Sometimes the mixing of old and new can work well and the result can be quite beautiful, both enhancing the past and showcasing the new. One example of this is the south porch of St Peter’s Church in Ipswich. It has a 21st-century metal grille door set within a 15th-century stone and flint arch complete with Tudor roses.

The gates of gilded steel were made in 2008 by Paul Richardson (1967-). The work was commissioned by the Ipswich Hospital Band, when the church was deconsecrated and became a concert venue. If you look carefully you can see the two musical angels are partially constructed using metalwork from musical instruments. They also wear gowns patterned with the Tudor rose motif.
I particular liked the golden fish weaving through the scrollwork waves, referencing St Peter as a fisherman and also the proximity to the nearby Ipswich Waterfront.

St Peter’s Gate -Paul Richardson. Gilded steel, 2008.
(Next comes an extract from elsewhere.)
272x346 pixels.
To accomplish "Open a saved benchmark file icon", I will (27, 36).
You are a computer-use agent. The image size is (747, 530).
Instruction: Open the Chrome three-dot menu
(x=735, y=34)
Sadly though not all the local medieval treasures of Ipswich have fared so well where redevelopment of the harbour waterside has seen a mushrooming of tall residential tower blocks. The new blocks have replaced drab, utilitarian warehouses, but the trouble with these new blocks is that they are much taller buildings and they dwarf the Old Customs House and the medieval churches nearby.

Quay Place Heritage and Well-being Centre. The repurposed, redundant medieval church, St Mary at the Quay dwarfed by the newly opened Winerack (the tall, white residential block).

However, although the site of Quay Place from the north is no doubt nothing like the look and feel of its original 15th-century setting, the view from the east, as it lines up with St Peter’s is very pleasing. And, despite the fact that Key Street is now part of a busy one-way system, this is is one of my favourite views in Ipswich. (Sadly, my photograph doesn’t do it justice.)